All the information is presented in a fun 3D animation where users can choose an ingredient and out pops the sourcing details based on location, product and date.  For example here's one for Chicken McNuggets presented in a promotional video uploaded onto YouTube.  It reads: "To make great Chicken McNuggets we need great chicken morsels. So we got ours from Eagle Farm, Queensland."  Another reads: "This pickle was grown in the summer in Griffith, New South Wales. It was placed in brine within 12 hours of harvest."

Many fast food restaurants --including McDonald's -- battle image problems over what's really in their food. McDonald's Canada, launched a campaign last year called "Our Food. Your Questions" where it takes questions from the public --no matter how bizarre--about the food and answers them online.
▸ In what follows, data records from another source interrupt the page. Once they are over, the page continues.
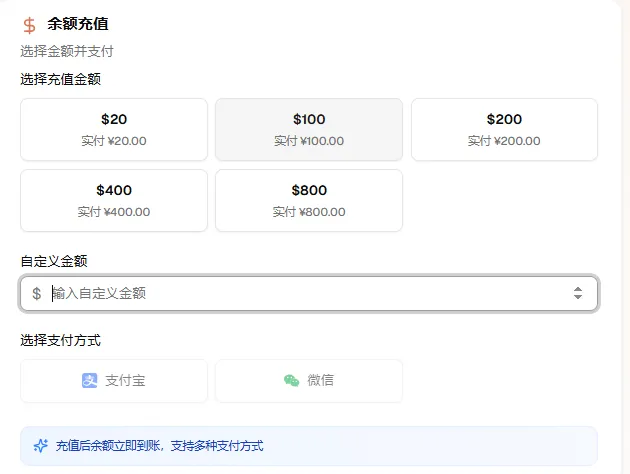This screenshot has width=630, height=474.
Task: Click the 自定义金额 field label
Action: tap(54, 261)
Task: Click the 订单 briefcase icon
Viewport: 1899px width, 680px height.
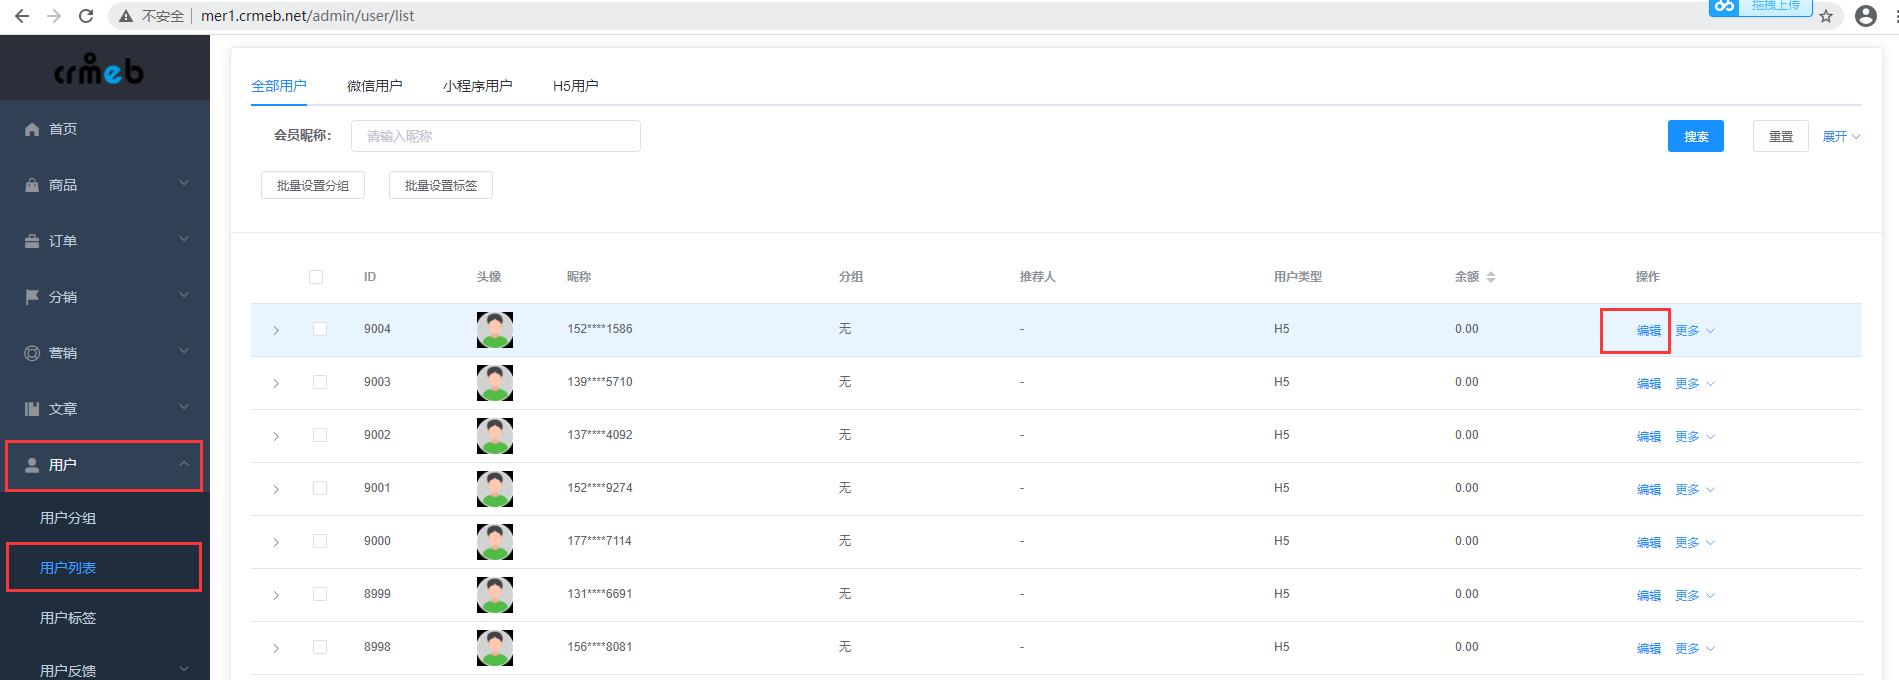Action: tap(32, 241)
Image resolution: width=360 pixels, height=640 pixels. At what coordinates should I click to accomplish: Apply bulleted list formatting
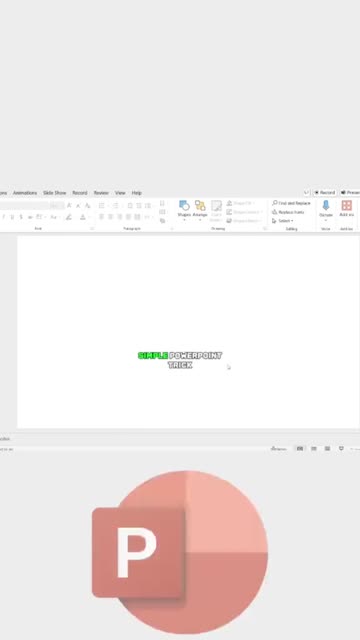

The company has also released a series of videos about how the food items are made.  For example McDonald’s executive chef Dan Coudreaut, reveled the secret sauce of the Big Mac in his home kitchen with seven store-bought ingredients.

Some have questioned the purpose of the app, noting that people who care where their food comes from wouldn't eat at McDonalds in the first place.  But Mark Lollback, chief marketing officer at McDonalds, Australia said the "app is another way for us to share this with our customers, putting them in the driving seat."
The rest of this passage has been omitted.